**SUPPLIED INFORMATION**
★ ★ ★ ★ ★
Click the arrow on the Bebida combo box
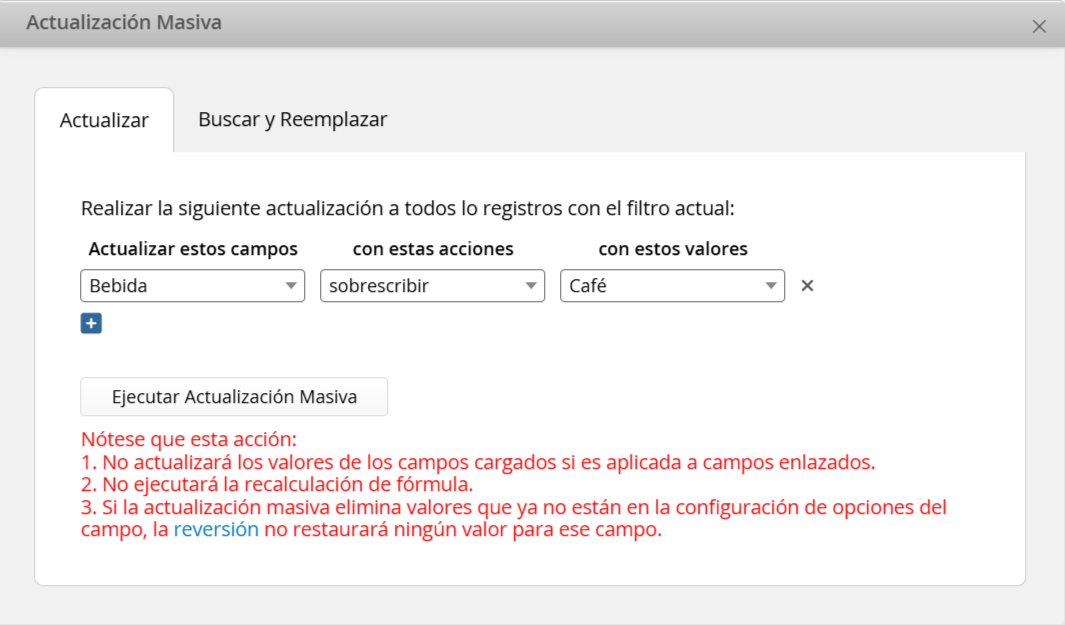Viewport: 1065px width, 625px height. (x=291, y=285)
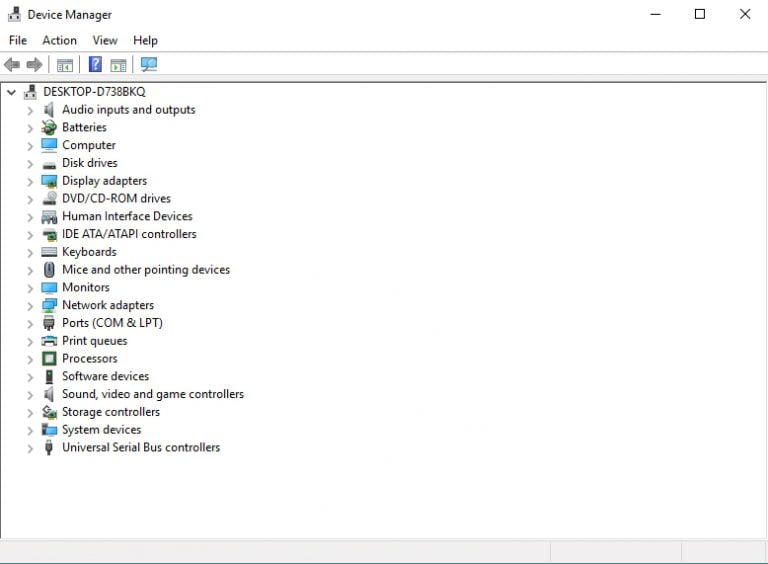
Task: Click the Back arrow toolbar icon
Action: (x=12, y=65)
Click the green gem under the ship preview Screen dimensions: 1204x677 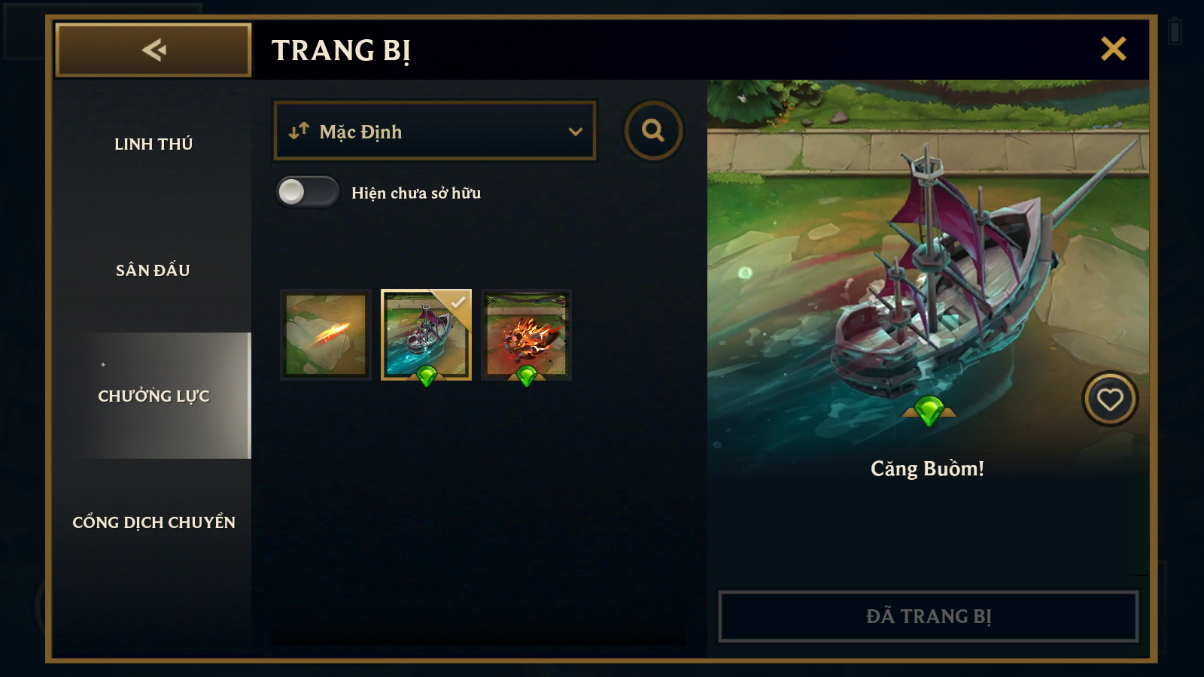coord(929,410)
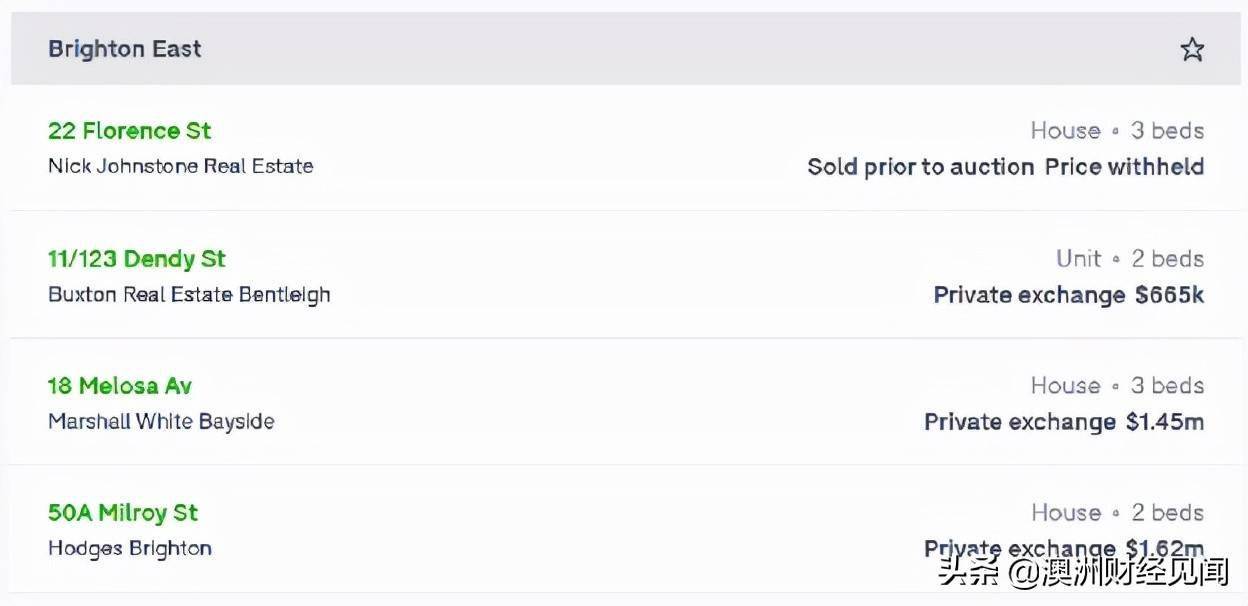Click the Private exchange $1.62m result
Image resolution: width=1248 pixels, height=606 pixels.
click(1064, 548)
★ ★ ★ ★ ★
**REQUIRED TASK**
Pick out each line of the material that has the string "arrow" in it, and copy those lines. Case counts.

**RESPONSE FOR THIS EXERCISE**
Click the arrow on the Bebida combo box
Task: Click the Back arrow toolbar icon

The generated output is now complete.